It was a horrendous beginning. And it wasn’t the prettiest finish. But somewhere between the opening tip and the final buzzer, the second-seeded Florida State men’s basketball team cobbled together a 74-68 win over the seventh-seeded Virginia Tech Hokies in the ACC Tournament’s quarterfinals.
VT opened in a zone, against which the Seminoles were utterly ineffective early on. At the onset, the ’Noles missed shot after shot long, typically a sign of nerves and playing tight— or being a bit too amped. Whatever the reason, FSU stayed in it early due to domination in the paint, on the boards, and from the free-throw line. Michael Ojo was a key cog, netting Florida State’s first six points in the paint in what wound up being a 42-20 stomping of Tech inside.
However, Ojo doesn’t have a great feel for where he should be against zone defenses like the one the Hokies employed. That wouldn’t have been a huge issue, had the referees allowed him to leverage his imposing size, but the officiating pattern established made it quite clear that interior physicality would be relegated to a minimum in this one. I was rather surprised that FSU went until almost halftime before getting sniper P.J. Savoy into the game. Against any defense, you don’t play to survive— you have to play to exploit, defeat, and punish.
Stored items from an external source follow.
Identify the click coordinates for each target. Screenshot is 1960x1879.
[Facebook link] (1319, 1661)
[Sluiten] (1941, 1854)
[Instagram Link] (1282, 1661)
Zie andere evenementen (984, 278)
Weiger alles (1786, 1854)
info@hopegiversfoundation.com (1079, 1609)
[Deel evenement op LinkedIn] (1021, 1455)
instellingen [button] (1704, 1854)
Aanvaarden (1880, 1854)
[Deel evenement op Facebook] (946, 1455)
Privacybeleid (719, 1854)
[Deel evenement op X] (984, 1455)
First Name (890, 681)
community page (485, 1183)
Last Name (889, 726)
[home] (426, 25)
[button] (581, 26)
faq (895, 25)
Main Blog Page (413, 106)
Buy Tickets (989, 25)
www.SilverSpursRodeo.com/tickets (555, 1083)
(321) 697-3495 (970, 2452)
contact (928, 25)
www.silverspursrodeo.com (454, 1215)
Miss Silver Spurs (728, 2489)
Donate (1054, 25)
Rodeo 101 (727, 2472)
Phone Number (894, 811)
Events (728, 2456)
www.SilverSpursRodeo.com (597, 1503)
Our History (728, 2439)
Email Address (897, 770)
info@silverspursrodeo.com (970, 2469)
But back to Ojo. After playing more than five minutes to start the game (longer than I recall him remaining in a contest all year), it became clear that Ojo was a liability, and he played just 11 minutes total. The solution for FSU — a very nice adjustment by the ’Nole coaches — was to go smaller and utilize a zone defense to offset this consolation. The move also allowed the Seminoles to up the tempo of the contest, which was the real turn of this game after VT led 35-33 at the half.
The Florida State zone, which had a 1-2-2/1-3-1 look, basically dared Virginia Tech to continue what proved to be an unsustainable three-point efficiency. After hitting over 46% from beyond the arc in the first half, VT went 1-10 in the final stanza. The long rebounds that often settle back into the offense’s hands found FSU players instead, and the Seminoles out-rebounded the Hokies 45-31— defensive boards helped the ’Noles to an 8-0 advantage in fast-break points. Without man responsibilities, FSU also got into numerous passing lanes, which resulted in a whopping 12 steals.
Florida State also feasted on the offensive glass when it realized that it was off from afar, as the Seminoles grabbed 18 to Virginia Tech’s 8, which led to a 16-5 advantage in second-chance points. Who got it done? Jonathan Isaac and Terance Mann, who combined to secure 11 offensive rebounds. Isaac, after struggling to find space against the zone early on, showed tremendous determination in closing out the first half quite well, whereas Mann basically sealed the deal with five offensive boards in the second stanza.
Mann was representative of a Seminole squad that used its depth to simply wear down VT as the game progressed. Moreover, Dwayne Bacon deserves a nod for his persistence. Bacon was off all night, finishing with a team-high 17 points, albeit on 4-17 shooting. However, when it looked like he may have checked out, as he has at times this season, after being benched for the last five minutes of the first half, Bacon kept grinding, hitting 9-10 from the free-throw line. As mentioned, FSU as a team was great from the charity stripe, hitting on 19-23 attempts (83%).
While Bacon’s shot wasn’t really there, as he missed all five of his shots from long range, he nevertheless persevered and was a big part of leading this team to survive and advance against another NCAA Tournament team on a neutral court. And that’s what March is all about: you don’t always need to be your best— you just need to find a way to be a little better than your opponent over 40 minutes.
And speaking of advancing, Thursday’s win should be more than enough to lock up the chance of FSU playing its first two NCAA Tournament games in Orlando. If you’ve been waiting to book travel and/or accommodations, now’s a good time to pull the trigger.